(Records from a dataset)
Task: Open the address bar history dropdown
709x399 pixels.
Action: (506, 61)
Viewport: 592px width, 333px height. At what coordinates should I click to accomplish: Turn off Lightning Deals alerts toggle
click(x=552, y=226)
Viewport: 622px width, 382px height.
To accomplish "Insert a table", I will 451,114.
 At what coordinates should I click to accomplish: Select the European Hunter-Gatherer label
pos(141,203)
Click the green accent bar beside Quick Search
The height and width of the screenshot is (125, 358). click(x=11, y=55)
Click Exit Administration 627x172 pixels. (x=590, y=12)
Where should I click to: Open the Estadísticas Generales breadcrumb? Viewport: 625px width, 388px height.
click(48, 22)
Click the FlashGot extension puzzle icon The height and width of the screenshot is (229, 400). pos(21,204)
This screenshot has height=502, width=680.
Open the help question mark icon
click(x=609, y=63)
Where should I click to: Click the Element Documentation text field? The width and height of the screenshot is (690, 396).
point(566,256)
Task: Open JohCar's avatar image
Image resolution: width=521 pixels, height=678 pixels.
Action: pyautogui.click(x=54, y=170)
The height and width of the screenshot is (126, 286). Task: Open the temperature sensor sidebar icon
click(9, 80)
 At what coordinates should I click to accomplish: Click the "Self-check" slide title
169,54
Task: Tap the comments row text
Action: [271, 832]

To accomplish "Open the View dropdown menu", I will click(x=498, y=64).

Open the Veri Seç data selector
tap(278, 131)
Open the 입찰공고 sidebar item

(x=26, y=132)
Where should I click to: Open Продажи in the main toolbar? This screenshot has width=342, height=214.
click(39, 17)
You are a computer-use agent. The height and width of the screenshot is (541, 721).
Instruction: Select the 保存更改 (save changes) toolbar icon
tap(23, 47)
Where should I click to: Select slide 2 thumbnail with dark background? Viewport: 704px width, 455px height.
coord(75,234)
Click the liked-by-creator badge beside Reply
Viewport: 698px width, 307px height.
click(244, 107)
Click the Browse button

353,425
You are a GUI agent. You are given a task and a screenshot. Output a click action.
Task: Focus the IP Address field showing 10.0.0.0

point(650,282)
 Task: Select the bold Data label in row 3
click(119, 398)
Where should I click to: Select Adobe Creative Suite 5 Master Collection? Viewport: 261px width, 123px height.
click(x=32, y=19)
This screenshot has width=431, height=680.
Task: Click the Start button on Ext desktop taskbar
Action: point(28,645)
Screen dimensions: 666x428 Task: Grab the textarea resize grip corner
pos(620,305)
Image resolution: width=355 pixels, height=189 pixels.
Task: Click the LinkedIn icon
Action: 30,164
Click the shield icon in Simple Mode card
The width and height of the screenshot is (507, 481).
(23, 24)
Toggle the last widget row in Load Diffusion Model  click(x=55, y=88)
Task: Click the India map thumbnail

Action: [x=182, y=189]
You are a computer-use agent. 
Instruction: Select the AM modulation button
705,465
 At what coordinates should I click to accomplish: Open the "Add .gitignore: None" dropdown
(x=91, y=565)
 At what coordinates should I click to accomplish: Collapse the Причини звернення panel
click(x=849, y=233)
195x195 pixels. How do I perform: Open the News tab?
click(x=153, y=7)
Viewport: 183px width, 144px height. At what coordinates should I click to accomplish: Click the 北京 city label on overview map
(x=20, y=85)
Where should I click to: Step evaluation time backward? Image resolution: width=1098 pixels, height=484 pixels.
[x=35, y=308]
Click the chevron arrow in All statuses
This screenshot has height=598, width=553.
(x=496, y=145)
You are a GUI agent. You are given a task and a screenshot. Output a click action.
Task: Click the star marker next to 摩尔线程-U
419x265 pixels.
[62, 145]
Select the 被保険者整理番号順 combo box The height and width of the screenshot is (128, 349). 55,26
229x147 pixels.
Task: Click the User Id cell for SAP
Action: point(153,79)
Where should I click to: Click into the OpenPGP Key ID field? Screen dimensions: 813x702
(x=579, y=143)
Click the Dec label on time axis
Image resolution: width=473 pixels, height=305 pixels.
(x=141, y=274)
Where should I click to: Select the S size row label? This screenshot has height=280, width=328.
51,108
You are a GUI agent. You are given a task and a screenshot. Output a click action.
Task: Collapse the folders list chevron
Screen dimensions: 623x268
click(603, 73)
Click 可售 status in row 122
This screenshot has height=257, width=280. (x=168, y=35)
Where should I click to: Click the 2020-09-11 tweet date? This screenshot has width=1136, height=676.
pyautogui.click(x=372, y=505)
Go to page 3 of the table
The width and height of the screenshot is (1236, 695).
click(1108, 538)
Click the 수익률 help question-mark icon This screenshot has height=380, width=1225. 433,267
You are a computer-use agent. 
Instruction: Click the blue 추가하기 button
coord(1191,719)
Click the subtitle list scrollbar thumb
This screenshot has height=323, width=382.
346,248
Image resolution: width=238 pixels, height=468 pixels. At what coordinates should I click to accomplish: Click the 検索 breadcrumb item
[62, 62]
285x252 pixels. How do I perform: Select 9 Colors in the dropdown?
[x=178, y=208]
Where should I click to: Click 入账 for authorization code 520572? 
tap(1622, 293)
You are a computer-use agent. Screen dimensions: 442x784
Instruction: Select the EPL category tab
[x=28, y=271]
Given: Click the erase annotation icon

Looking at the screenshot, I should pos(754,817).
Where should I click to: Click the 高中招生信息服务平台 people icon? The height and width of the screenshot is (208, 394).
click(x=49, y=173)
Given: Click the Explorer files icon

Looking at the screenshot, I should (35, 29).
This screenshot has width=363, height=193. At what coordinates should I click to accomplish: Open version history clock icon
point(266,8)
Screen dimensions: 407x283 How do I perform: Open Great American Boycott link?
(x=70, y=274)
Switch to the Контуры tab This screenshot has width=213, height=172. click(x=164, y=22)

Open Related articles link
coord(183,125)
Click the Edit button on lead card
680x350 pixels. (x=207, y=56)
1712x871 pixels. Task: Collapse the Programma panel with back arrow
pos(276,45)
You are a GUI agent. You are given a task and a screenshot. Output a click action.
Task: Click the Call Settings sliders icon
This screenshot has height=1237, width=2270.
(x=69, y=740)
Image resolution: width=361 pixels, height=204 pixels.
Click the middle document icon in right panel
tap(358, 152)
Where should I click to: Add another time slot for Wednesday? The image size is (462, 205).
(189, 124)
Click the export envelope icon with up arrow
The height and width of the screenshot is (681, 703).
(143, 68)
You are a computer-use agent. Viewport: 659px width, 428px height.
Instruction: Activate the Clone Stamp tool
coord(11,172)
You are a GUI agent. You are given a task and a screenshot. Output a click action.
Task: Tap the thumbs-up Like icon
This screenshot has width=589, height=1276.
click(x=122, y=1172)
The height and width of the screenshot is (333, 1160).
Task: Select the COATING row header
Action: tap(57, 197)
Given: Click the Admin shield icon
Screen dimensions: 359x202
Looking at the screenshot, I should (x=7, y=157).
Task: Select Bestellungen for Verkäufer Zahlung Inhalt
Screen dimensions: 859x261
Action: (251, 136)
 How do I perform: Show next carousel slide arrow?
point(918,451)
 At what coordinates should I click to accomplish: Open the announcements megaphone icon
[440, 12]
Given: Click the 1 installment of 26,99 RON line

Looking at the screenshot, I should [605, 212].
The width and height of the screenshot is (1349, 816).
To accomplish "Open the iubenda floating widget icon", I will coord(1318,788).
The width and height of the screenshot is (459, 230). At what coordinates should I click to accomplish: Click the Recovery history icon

## [Task prompt]
When the word "list" shows up in a line of the entries, report that line.

## [Expected answer]
Task: Collapse the folders list chevron
Click the subtitle list scrollbar thumb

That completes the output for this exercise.